Pest fish in Lake Rotopiko (Serpentine) near Ohaupo will get the shock of their lives later this month.

Environment Waikato and the Department of Conservation are going fishing with an electrofishing boat to remove populations of rudd and other pest fish such as goldfish and catfish, which are damaging aquatic vegetation by grazing in the Waikato’s shallow lakes.

The ‘e-boat’, recently purchased by Waikato University, sends an electric shock into the water to stun fish, which are then scooped up, measured and weighed and the pest fish removed while native fish are returned to the water unharmed.

It will be the first time the e-boat has been used commercially in New Zealand and the operation is planned to capture fish which have avoided nets used in previous fishing operations. The e-boat will be lifted into the water and transferred between the two sections of the lake by helicopter.
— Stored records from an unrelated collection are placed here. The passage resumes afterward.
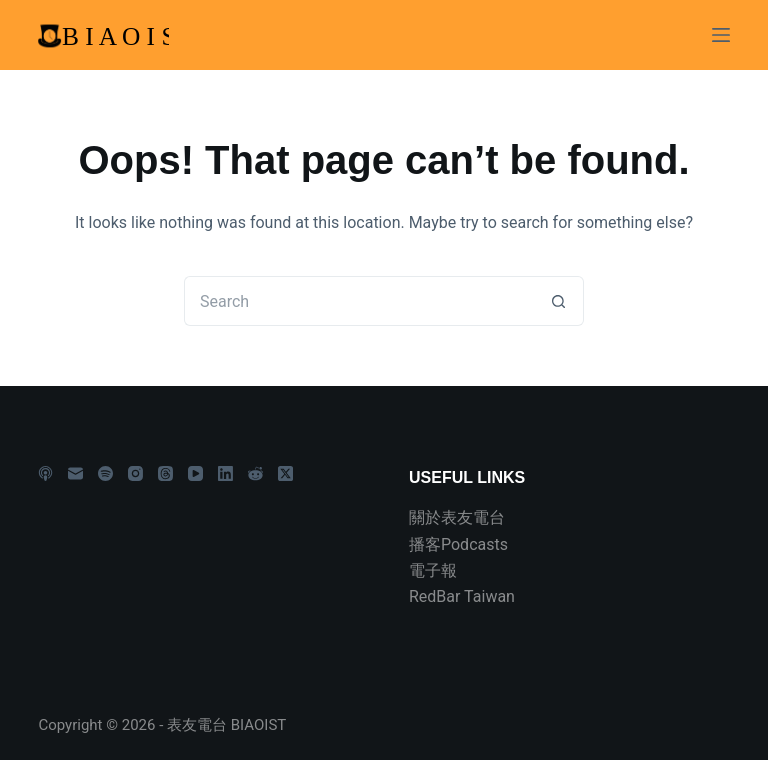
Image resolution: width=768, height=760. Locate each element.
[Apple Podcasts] (45, 473)
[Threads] (165, 473)
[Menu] (721, 35)
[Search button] (559, 301)
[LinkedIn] (225, 473)
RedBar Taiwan (462, 596)
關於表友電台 (457, 517)
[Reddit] (255, 473)
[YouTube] (195, 473)
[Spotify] (105, 473)
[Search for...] (359, 301)
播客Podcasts (458, 544)
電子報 (433, 570)
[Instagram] (135, 473)
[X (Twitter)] (285, 473)
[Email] (75, 473)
Freshwater scientist Grant Barnes said the electro method, which had been used in Australia and the United States, is another tool available in the fight against pest fish.

A full census of fish populations in the two lakes is being done to assess the success of previous netting operations. The team hopes not to catch many rudd, confirming the success of earlier control work.

The Council has been working with the Department of Conservation to remove rudd from the lakes for the past two years using mist nets, and fish numbers are declining. Rudd are a threat to significant native plant communities which are rapidly declining in shallow lakes in the North Island.

Major fishing operations had been undertaken, with staff using gill nets to remove about 700 fish in the pre-spawning stage in September 2001, and another 300 fish following spawning in March last year. No large fish were caught, indicating that the majority of breeding stock was removed, he said.

The Waikato Region has almost 100 small shallow lakes. Apart from a few lakes in native forest catchments, most are affected by vegetation clearing and land use practices. Many have been invaded by plant and animal pests, have poor water quality and fewer native fish and plants.

Fewer than 10 percent still have aquatic vegetation and only five are in their natural state, so it is important to protect the few that remain, he said.

“If this is successful in New Zealand, the e-boat offers another 'tool' to control pest fish. This is good news for lakes and waterways and bad news for those pest fish that threaten our Region's special areas.”